The Americans with Disabilities Act, the Individuals with Disabilities Education Act, and other federal laws clearly establish the policy that individuals with disabilities are entitled to equal treatment in all areas of society. However, the successful implementation of these laws does not occur without clear, specific, and practical standards and systems in place to anticipate accessibility needs. Currently there are no federal laws that create standards to facilitate the production of textbooks in Braille.

Twenty-six states have responded to this need by requiring publishers to provide electronic copies of print editions of textbooks. However, no consistent file format is used among the states, and the electronic copies provided by publishers are frequently not usable for Braille reproduction at all. Therefore inconsistent and often conflicting state requirements place burdensome obligations on publishers without efficiently facilitating more timely production of books in accessible formats. An agreed-upon, uniform electronic file format would reduce the burden to publishers and significantly reduce the cost of creation, while helping to provide materials to blind students at the same time they are provided to others.

Proposed Legislation

Congress should enact the "Instructional Materials Accessibility Act," which has been negotiated by textbook publishers, the National Federation of the Blind, and other affected groups. This legislation will ensure that blind and visually impaired students will not be left behind in having the textbooks they need in a form they can use.

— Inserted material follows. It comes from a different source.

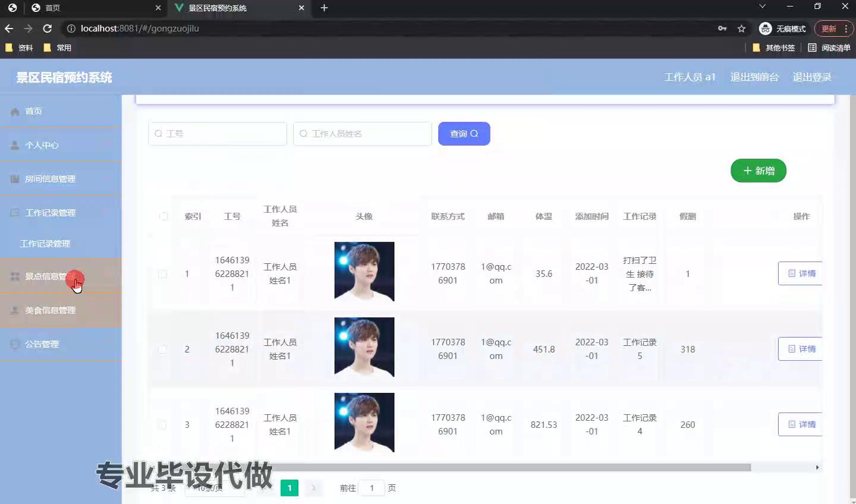
Task: Check the select-all checkbox in table header
Action: (x=163, y=216)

Prepared for introduction in Congress, the draft legislation would:

* require state plans to ensure that students who are blind or visually impaired have access to instructional materials in formats they can use at the same time the materials are provided to students who can see;

* develop a uniform electronic file format for instructional materials prepared by publishers;

* require publishers to produce a copy of each textbook in the uniform electronic file format and furnish it to a National Instructional Materials Access Center for distribution to schools; and

* fund capacity-building initiatives to assist state and local educators in using electronic files supplied by publishers.

Benefits and Cost

The principal benefit of this legislation will be a uniform electronic file format. This will allow rapid creation of textbooks in the desired format for each student, sighted or blind. For students who read Braille, their books can be presented through the use of synthetic speech or stored and read with small computers, which display Braille dots.

Without this legislation local school districts will continue to bear the burden and cost of converting printed books into Braille. However, modern technology can now support shifting much of this responsibility to publishers without placing an undue burden on them. This legislation does not remove the school's responsibility to provide materials but will institute a shared burden between the schools that teach the children and the publishers that create the books. This will be the effect of having a uniform electronic file format and national distribution center.

This shared obligation between school and publisher has been carefully crafted with publishers fully engaged in the effort to create it. The cost anticipated and authorized to operate the National Distribution Center will be $1 million annually, with $5 million needed to fund training and technical assistance programs for local schools. Although publishers have agreed to provide electronic books, nothing can happen without federal legislation to establish procedures and create the Center.

Introduction of the "Instructional Material Accessibility Act" is expected to occur early in the second session of the 107th Congress. Anticipating this, members are being asked to become original cosponsors and to request prompt enactment of this bill.

Please support blind Americans by cosponsoring the "Instructional Materials Accessibility Act" and request action on this legislation before this session is adjourned.